DATA IN THIS EXERCISE
************

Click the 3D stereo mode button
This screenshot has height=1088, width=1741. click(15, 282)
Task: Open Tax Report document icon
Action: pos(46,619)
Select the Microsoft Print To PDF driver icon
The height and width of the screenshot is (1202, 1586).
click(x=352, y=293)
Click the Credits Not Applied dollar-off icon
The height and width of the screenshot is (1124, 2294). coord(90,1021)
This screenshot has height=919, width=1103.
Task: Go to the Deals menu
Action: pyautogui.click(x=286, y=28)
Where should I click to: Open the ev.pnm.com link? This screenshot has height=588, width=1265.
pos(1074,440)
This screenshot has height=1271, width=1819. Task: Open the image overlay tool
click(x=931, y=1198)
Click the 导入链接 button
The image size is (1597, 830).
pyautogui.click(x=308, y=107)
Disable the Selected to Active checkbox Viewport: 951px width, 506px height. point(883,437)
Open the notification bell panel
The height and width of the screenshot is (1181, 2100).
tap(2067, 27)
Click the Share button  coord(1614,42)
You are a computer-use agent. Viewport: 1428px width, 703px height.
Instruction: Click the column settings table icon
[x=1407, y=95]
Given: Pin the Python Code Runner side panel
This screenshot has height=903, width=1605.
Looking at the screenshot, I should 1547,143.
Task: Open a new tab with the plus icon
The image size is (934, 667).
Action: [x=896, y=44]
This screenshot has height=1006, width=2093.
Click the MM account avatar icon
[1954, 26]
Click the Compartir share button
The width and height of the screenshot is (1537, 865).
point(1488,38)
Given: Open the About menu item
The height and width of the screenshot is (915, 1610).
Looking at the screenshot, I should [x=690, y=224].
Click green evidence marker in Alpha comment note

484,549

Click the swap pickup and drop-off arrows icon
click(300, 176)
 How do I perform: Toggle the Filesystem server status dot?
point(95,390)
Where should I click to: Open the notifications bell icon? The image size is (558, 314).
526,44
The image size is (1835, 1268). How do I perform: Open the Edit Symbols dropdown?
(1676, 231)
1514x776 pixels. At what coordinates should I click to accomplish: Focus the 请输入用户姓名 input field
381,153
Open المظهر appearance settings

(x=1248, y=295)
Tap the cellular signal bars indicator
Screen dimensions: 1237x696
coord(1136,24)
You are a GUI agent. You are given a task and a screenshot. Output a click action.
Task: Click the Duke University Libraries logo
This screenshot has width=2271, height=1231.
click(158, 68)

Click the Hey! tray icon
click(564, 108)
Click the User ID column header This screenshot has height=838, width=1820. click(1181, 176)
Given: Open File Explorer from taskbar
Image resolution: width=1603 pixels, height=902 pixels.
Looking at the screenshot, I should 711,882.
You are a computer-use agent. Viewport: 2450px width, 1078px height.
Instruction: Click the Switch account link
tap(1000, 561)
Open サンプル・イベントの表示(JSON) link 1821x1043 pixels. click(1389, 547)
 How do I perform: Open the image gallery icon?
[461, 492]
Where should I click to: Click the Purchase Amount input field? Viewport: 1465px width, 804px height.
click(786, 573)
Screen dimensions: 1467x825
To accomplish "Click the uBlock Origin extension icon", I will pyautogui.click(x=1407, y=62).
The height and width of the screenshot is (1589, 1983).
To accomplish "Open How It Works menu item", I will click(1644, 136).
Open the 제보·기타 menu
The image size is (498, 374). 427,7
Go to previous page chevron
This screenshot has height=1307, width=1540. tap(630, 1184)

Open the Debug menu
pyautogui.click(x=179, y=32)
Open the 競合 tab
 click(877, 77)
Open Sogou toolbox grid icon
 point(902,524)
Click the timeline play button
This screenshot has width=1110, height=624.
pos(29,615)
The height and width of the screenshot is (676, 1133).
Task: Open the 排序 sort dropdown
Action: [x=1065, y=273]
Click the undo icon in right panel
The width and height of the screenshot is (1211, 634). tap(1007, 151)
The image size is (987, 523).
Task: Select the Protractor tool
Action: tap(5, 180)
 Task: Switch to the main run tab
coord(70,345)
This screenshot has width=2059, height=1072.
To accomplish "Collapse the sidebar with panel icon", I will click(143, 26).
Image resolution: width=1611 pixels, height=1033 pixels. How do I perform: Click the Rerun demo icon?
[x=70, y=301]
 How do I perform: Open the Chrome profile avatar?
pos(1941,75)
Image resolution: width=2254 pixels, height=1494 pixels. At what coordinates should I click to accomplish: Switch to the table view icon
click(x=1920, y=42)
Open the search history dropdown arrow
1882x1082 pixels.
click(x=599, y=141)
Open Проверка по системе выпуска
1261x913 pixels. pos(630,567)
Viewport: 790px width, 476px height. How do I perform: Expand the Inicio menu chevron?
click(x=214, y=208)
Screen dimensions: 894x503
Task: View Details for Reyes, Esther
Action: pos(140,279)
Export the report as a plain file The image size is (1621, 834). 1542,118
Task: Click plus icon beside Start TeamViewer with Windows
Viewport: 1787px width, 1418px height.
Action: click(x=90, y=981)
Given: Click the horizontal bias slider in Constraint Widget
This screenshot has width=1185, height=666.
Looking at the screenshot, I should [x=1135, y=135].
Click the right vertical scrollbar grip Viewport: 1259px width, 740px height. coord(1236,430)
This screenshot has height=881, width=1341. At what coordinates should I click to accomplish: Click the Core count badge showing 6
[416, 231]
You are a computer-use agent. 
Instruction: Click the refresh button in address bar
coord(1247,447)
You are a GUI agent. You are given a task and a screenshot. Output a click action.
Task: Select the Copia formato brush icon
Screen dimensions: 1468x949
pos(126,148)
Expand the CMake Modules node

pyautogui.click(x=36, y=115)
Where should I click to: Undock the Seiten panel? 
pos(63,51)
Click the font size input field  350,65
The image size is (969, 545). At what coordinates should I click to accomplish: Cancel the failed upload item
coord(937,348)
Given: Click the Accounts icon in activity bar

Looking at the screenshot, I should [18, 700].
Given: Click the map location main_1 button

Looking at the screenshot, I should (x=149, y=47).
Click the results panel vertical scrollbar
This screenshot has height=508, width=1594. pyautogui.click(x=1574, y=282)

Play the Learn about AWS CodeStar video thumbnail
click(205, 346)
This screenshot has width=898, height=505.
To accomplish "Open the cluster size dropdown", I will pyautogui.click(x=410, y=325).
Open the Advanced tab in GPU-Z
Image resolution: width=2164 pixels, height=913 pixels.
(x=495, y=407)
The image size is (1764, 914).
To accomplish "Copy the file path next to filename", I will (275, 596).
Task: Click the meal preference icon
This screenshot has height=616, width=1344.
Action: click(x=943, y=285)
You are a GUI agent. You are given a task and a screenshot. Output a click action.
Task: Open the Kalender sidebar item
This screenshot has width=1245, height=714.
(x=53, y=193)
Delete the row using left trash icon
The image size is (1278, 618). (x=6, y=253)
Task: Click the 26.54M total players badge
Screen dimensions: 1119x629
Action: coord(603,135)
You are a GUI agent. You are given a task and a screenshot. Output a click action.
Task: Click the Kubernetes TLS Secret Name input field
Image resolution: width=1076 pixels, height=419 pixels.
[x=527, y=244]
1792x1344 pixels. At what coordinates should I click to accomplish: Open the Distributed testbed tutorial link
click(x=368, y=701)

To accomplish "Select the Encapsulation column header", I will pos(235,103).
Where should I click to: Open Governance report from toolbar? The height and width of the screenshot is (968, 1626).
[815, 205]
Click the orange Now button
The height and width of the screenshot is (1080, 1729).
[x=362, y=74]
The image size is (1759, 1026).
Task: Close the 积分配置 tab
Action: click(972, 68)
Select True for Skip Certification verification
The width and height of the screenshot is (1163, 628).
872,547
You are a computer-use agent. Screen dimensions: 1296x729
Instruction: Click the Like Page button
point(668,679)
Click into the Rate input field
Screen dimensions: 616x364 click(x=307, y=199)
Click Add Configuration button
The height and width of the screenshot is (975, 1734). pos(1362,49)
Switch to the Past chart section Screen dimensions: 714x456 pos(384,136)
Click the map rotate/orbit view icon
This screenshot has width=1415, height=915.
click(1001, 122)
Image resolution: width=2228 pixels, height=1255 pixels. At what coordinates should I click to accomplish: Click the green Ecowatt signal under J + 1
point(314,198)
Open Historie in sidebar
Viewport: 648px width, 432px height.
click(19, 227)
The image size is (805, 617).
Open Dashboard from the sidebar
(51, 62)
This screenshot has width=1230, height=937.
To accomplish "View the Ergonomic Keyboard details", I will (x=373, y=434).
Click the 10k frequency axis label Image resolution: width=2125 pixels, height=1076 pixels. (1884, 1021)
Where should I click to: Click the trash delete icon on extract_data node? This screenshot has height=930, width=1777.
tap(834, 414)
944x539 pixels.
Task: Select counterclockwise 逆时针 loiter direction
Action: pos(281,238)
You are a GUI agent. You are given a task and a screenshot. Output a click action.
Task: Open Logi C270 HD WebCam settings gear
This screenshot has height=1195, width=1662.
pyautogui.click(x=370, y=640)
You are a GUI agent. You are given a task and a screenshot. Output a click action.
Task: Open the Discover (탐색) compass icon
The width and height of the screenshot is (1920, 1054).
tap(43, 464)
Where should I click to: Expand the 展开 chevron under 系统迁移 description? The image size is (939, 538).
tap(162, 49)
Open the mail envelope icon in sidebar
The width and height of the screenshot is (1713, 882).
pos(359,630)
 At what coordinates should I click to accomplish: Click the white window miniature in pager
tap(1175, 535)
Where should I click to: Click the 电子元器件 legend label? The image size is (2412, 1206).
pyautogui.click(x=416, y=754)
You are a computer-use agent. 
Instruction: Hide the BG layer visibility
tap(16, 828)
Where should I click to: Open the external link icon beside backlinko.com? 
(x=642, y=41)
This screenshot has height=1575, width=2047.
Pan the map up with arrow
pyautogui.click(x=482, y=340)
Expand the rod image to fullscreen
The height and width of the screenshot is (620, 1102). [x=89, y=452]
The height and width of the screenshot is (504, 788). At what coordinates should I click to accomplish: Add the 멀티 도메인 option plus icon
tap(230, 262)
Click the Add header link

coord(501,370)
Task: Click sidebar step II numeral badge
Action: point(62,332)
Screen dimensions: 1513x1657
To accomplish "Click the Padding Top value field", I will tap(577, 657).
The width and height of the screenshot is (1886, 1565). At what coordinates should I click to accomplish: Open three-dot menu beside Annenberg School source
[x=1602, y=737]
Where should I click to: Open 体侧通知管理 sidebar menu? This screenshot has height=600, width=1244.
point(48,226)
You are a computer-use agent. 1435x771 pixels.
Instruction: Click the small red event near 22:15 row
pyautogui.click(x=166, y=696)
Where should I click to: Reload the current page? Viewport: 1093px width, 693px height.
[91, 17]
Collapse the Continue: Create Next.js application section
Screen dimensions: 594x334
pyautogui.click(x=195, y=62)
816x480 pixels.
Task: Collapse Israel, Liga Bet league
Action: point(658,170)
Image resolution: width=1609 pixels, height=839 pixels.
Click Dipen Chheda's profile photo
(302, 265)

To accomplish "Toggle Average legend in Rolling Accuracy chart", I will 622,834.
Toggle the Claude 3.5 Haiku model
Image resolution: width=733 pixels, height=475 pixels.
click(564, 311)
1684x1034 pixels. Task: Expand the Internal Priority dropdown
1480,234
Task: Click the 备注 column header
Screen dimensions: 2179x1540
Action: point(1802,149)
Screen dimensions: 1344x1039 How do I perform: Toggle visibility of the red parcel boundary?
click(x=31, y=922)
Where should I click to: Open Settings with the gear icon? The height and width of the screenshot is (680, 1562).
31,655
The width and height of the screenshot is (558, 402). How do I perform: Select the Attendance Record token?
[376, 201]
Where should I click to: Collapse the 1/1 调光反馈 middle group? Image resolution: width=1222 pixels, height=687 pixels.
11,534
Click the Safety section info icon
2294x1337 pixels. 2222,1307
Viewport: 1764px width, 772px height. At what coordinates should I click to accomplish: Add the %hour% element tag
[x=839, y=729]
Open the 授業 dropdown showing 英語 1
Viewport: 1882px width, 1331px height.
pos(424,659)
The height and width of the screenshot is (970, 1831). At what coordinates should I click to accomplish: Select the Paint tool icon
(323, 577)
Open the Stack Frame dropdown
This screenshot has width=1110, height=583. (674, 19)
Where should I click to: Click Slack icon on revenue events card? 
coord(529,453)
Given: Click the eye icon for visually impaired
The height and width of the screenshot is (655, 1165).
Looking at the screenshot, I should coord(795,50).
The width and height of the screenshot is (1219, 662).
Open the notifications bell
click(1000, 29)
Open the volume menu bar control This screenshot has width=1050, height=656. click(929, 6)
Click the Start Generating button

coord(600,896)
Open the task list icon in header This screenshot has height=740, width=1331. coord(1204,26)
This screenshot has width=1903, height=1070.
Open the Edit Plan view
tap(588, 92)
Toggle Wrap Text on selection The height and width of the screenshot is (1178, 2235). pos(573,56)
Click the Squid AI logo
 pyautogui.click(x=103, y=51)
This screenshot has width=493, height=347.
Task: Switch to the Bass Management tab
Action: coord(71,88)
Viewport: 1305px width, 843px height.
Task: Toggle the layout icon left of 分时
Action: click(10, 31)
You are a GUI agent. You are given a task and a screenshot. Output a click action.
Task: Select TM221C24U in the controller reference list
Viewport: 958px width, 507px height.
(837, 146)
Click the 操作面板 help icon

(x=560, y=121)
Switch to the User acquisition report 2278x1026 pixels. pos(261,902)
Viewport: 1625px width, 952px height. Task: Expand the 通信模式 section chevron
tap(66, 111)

************

WHAT TO WORK ON
Please transcribe only the lines in the records above running from the line that has "This screenshot has width=1110, height=624." through the line that has "Click the right", both included, exactly as they appear.

ANSWER
This screenshot has width=1110, height=624.
pos(29,615)
The height and width of the screenshot is (676, 1133).
Task: Open the 排序 sort dropdown
Action: [x=1065, y=273]
Click the undo icon in right panel
The width and height of the screenshot is (1211, 634). tap(1007, 151)
The image size is (987, 523).
Task: Select the Protractor tool
Action: tap(5, 180)
 Task: Switch to the main run tab
coord(70,345)
This screenshot has width=2059, height=1072.
To accomplish "Collapse the sidebar with panel icon", I will click(143, 26).
Image resolution: width=1611 pixels, height=1033 pixels. How do I perform: Click the Rerun demo icon?
[x=70, y=301]
 How do I perform: Open the Chrome profile avatar?
pos(1941,75)
Image resolution: width=2254 pixels, height=1494 pixels. At what coordinates should I click to accomplish: Switch to the table view icon
click(x=1920, y=42)
Open the search history dropdown arrow
1882x1082 pixels.
click(x=599, y=141)
Open Проверка по системе выпуска
1261x913 pixels. pos(630,567)
Viewport: 790px width, 476px height. How do I perform: Expand the Inicio menu chevron?
click(x=214, y=208)
Screen dimensions: 894x503
Task: View Details for Reyes, Esther
Action: pos(140,279)
Export the report as a plain file The image size is (1621, 834). 1542,118
Task: Click plus icon beside Start TeamViewer with Windows
Viewport: 1787px width, 1418px height.
Action: click(x=90, y=981)
Given: Click the horizontal bias slider in Constraint Widget
This screenshot has width=1185, height=666.
Looking at the screenshot, I should [x=1135, y=135].
Click the right vertical scrollbar grip Viewport: 1259px width, 740px height. coord(1236,430)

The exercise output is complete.